We're strengthening our product development process and better leveraging a differentiated supply chain model to more effectively compete with our core fashion and fast fashion competitors.
From concept to delivery, we're shortening our lead times by anywhere from a few weeks to a few months. Within fashion and core fashion businesses, we're getting to market faster and leveraging our product testing capabilities and will continue to drive inventory efficiencies and target fast returns.
In 2013, we'll be making critical investments to fortify our infrastructure. We will begin the implementation of a new global enterprise system including the integration of a new point-of-sale system and merchandise system. This will create efficiencies, enable a single view of customer and set the stage for global omni-channel capabilities.
We are also implementing a new merchandise planning tool which will enable us to distort and allocate merchandise based on localized demand.
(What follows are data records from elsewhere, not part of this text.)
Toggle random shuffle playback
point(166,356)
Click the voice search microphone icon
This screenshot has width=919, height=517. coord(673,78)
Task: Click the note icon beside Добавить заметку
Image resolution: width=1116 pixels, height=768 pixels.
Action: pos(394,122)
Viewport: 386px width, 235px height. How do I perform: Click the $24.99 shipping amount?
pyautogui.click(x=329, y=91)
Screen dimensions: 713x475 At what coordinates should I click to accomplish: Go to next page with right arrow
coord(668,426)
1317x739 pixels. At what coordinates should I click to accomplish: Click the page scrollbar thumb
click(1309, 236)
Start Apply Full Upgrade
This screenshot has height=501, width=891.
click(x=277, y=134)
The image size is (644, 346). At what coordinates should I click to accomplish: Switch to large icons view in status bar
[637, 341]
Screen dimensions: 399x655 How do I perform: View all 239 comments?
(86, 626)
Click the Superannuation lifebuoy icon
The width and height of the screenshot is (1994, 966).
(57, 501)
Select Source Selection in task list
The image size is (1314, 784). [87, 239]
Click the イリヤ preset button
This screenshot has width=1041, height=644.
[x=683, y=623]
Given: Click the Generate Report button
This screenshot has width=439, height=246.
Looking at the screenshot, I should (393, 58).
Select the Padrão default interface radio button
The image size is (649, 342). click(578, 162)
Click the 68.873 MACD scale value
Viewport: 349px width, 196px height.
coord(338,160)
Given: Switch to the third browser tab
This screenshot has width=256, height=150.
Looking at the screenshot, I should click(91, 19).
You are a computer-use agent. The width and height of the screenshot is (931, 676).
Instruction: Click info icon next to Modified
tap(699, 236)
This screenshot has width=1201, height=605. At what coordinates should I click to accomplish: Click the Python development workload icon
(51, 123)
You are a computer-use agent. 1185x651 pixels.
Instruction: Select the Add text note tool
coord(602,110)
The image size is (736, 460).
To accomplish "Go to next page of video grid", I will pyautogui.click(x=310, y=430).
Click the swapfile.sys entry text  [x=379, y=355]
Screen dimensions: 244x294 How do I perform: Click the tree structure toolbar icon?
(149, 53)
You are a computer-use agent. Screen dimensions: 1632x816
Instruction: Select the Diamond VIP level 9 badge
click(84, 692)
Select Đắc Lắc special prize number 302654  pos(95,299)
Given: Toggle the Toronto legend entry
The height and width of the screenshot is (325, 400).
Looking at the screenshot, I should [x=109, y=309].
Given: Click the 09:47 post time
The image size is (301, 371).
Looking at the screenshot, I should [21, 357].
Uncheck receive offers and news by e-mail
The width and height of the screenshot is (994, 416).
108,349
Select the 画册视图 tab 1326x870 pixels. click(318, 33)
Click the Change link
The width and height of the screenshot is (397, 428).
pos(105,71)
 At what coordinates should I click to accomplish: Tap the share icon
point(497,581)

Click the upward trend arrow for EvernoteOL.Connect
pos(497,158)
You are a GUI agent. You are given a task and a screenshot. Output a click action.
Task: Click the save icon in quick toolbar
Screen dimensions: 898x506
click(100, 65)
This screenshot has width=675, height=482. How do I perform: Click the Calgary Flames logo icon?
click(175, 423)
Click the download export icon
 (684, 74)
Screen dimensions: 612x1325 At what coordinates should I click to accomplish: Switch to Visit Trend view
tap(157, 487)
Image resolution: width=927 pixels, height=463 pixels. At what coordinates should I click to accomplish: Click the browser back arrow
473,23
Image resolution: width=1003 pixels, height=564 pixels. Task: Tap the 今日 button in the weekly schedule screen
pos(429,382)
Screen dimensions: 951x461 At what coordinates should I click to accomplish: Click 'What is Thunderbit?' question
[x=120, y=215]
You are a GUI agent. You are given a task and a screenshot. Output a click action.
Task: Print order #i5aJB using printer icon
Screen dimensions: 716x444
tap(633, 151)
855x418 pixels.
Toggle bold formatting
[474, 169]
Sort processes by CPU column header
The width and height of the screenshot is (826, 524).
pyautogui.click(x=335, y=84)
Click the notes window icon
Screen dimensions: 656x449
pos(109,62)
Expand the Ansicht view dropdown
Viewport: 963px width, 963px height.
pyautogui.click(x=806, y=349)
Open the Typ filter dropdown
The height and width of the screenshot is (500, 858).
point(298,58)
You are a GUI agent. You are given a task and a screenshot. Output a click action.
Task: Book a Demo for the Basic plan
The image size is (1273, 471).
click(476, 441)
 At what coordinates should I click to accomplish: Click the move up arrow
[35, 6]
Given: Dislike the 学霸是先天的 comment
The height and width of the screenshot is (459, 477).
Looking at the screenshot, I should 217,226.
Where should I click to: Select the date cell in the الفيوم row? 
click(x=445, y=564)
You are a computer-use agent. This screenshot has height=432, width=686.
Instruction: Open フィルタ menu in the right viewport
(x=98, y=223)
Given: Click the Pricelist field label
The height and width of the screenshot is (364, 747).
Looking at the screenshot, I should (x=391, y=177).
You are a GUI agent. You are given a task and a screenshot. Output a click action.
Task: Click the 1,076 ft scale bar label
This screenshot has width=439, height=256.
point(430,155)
Additionally, to support continued online growth this year we will be building a new distribution center and should break ground in late spring.
Within our growth pillar in 2013, we will be accelerating growth across North America and strengthening our channel performance. We are opening new mainline stores in several high profile underserved markets including Miami and New York, and aggressively expanding factory store growth where we've seen productivity and profitability exceed the average store.
As part of our fleet review and repositioning, we are getting more flexible on footprint size so that we can gain market presence while generating a strong return on investment. We expect square footage to grow by approximately 3% this year. Our plans include 7 to 10 new mainline stores in the U.S. and Canada, 50 or more store remodels, 40 new factory stores and 6 new stores in Mexico where we opened our first store two weeks ago to a very strong reception exceeding our expectations.
We'll also be closing about 40 low productivity stores as we rebalance our fleet into more productive high margin channels. In 2013, we will begin to lay the foundation for longer term transformational growth starting with mapping our omni-channel strategies across stores, online and mobile to capitalize on consumer shopping patterns increasingly shifting to online.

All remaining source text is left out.